**DOCUMENT SEGMENT**
Ideas prepared in the press and broadcasting were then formulated in the highest places in the Bundestag; at the same time the law prohibiting referenda on nuclear rearmament was passed. Voters were thus deprived of having a say on a question of life and death in German politics, and their representatives had the choice of behaving like obedient and diligent little bourgeois citizens (sine ira et studio) or suffering threats as a result of ministerial interventions both on the job and when exercising their rights to free speech.

The third phase has now set in with this Rotbuch from the "Save the Freedom" committee that lists the names of its victims in neat alphabetic order over pages and pages, mingling the living with the dead, annulling their anonymity, and opening a new German ghetto show. The "meditation" on the political role of the intellectual in our country has become an invitation to a pogrom; individual voices of warning have become grand inquisitors of the Christian Democratic persuasion; saviors of freedom have shown their true colors as pioneers of a new German fascism.

The system is clear, and quite hideous. But this is not yet enough. The opposition has accumulated facts that cannot be neutralized without the use of force. And so, when there is no proof of subversive contacts, the last resort is to take offensive action in the media, and publish lies and crass falsehoods. The Rotbuch even goes so stupidly far as to repeat libelous assertions that the federal government's Bulletin already had to deny earlier, and thus offers the reader such a plethora of naked untruths that it destroys even a potential willingness to believe what is in the book. The screw has been turned too far, the attack parried. Legal actions are coming on hard and fast; Jesko von Puttkammer procured a court order from the federal prosecutor, and word has it that the club is breaking up.

**AVAILABLE DATA**
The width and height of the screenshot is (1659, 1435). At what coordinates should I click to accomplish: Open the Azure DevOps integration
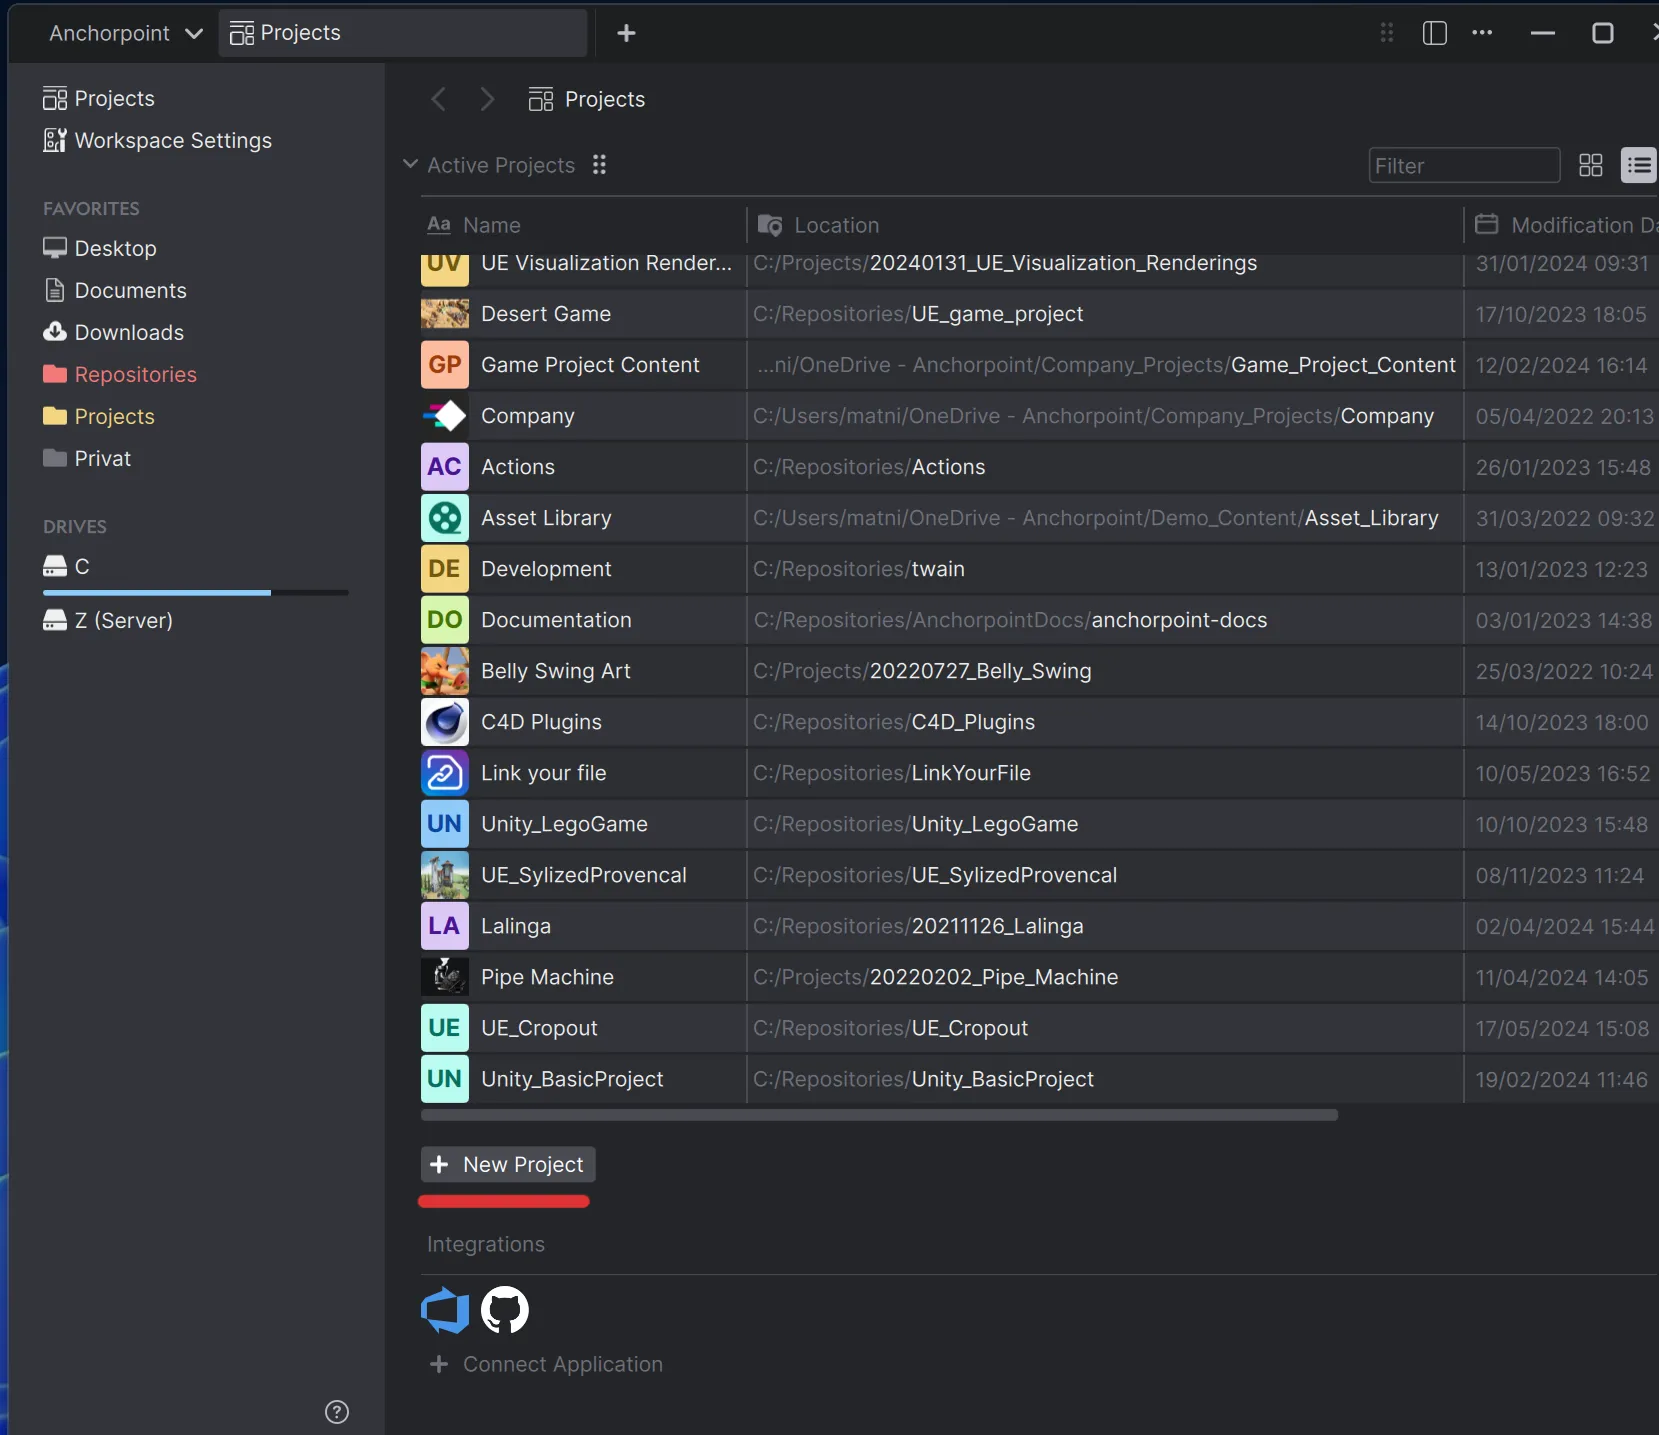pos(443,1309)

**OBJECTIVE**
Please extend the text on the "Save the Freedom" committee's Rotbuch, starting right after its last sentence.

**WRITTEN REPLY**
But this is not the first such case. Which is not just an innocuous fact. Let us recall that when the fuss over the Lex Soraya died down, Herr Schaeffer's much worse Law on the Protection of Honor appeared; when the anger over Herr Schroeder's 1958 Emergency Laws in Stuttgart seemed to have evaporated, he pushed for an Emergency Service Law - in other words, a law instituting a German territorial army. We do not yet know what kinds of changes in the Constitution will have come out of this Rotbuch that was put together by a disgraced committee, whose founding members are to this day cabinet ministers in the Adenauer government, ministers who are planning measures to tap telephones and censor mail; ministers who have initiated the production of West German rocket; ministers who want to mobilize the Bundeswehr against striking workers; ministers who continue to push for the nuclear rearmament of the Bundeswehr at a time of worldwide detente; ministers who proclaim the "liberation" of the German East; ministers who demand the death penalty for traitors.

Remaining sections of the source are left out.